The parts that form the female genitalia are not known by everyone. If you have any doubts about this particular topic, here you have a list of each part of the vagina, where you can find them and their functions. Learn about the vagina anatomy, the internal and external parts.
It is common for people to talk about the 'vagina' to refer to the female genitalia as a whole, both internal and external. However, all of the external female sexual anatomy is actually called 'vulva,' and these are the parts of it.
To make it easier to understand, we are going to begin with the parts of the vulva that are located outwards, and we will continue with the parts of the vagina that are more inside of the body.
Located under the umbilicus, we find the mons pubis or veneris, or just 'pubis.' It is a small (not very pronounced) inverted triangle-shaped elevation of the upper part of the vulva.
In general, it is covered in pubic hair, although nowadays some women decide to depilate this erogenous zone. As we are talking about it, and although it is not considered one of the crucial parts of the female sexual pleasure, the truth is that the mons pubis could be touched to stimulate a woman sexually.
The labia cover the part of the external vagina, its opening, so their main function is basically to protect. The labia majora is a fleshy tissue zone, thicker than the internal ones, smooth or rough texture depending on the person, pink or darkened and with pubic hair.
In general, they are usually bigger than the labia minora, which we will talk about later on, although this can vary, as some people can have bigger labia minora. Whatever the case may be, the labia open and fill un with blood during sexual stimulation.
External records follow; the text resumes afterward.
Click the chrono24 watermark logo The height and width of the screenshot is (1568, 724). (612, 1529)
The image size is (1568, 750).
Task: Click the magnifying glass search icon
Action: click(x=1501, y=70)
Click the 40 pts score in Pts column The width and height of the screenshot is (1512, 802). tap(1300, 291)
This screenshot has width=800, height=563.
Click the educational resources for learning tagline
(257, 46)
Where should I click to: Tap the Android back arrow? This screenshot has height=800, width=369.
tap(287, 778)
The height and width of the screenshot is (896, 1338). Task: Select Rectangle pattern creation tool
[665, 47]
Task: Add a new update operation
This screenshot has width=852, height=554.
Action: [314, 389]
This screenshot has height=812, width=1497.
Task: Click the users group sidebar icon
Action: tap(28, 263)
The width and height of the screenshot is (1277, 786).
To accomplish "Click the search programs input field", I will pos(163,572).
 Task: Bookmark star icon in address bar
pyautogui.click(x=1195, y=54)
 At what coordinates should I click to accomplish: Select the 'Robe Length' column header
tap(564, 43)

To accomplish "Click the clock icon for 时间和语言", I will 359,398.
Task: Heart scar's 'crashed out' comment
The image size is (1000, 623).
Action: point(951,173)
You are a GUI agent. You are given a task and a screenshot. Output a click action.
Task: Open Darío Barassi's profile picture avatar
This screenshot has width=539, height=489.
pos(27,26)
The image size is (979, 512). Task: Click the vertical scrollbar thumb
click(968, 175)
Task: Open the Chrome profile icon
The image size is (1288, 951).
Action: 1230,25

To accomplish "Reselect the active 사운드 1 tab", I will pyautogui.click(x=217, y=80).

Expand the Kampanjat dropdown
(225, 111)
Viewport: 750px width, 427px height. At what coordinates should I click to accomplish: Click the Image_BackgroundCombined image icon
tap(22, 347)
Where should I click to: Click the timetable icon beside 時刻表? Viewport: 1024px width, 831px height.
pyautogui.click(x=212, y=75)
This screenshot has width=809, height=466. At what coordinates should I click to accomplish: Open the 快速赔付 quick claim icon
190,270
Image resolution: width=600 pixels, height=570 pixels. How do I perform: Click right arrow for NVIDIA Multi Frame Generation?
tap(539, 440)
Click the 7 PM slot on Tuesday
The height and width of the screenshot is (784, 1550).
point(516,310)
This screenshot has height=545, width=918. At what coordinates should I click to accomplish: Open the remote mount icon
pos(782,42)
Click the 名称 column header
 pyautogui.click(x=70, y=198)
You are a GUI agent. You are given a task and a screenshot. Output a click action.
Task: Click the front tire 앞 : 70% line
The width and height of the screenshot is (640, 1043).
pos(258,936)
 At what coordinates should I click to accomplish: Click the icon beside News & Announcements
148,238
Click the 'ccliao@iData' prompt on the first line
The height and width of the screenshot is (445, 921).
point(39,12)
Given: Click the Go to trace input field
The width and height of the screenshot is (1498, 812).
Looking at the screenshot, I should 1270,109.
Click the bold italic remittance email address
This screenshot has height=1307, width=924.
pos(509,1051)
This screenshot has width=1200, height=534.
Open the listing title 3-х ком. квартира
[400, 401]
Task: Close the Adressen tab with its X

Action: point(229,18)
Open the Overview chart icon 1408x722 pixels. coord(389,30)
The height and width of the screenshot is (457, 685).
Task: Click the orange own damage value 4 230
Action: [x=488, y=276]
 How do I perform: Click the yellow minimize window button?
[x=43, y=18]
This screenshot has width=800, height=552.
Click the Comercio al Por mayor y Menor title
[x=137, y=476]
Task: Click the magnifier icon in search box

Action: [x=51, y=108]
The button of female pleasure, the longed-for treasure for many men and women, the crucial part for the female orgasm, the clitoris. This part of the vulva is made up of the glans, frenulum, and clitoral hood (in the outside) and the body, crura, and roots (in the internal part of the vagina).
The part that emerges from this organ is in the opening of the vulva, half hidden by the labia majora when the woman is not aroused. The labia minora begin in the lower outer part of the clitoris (glans).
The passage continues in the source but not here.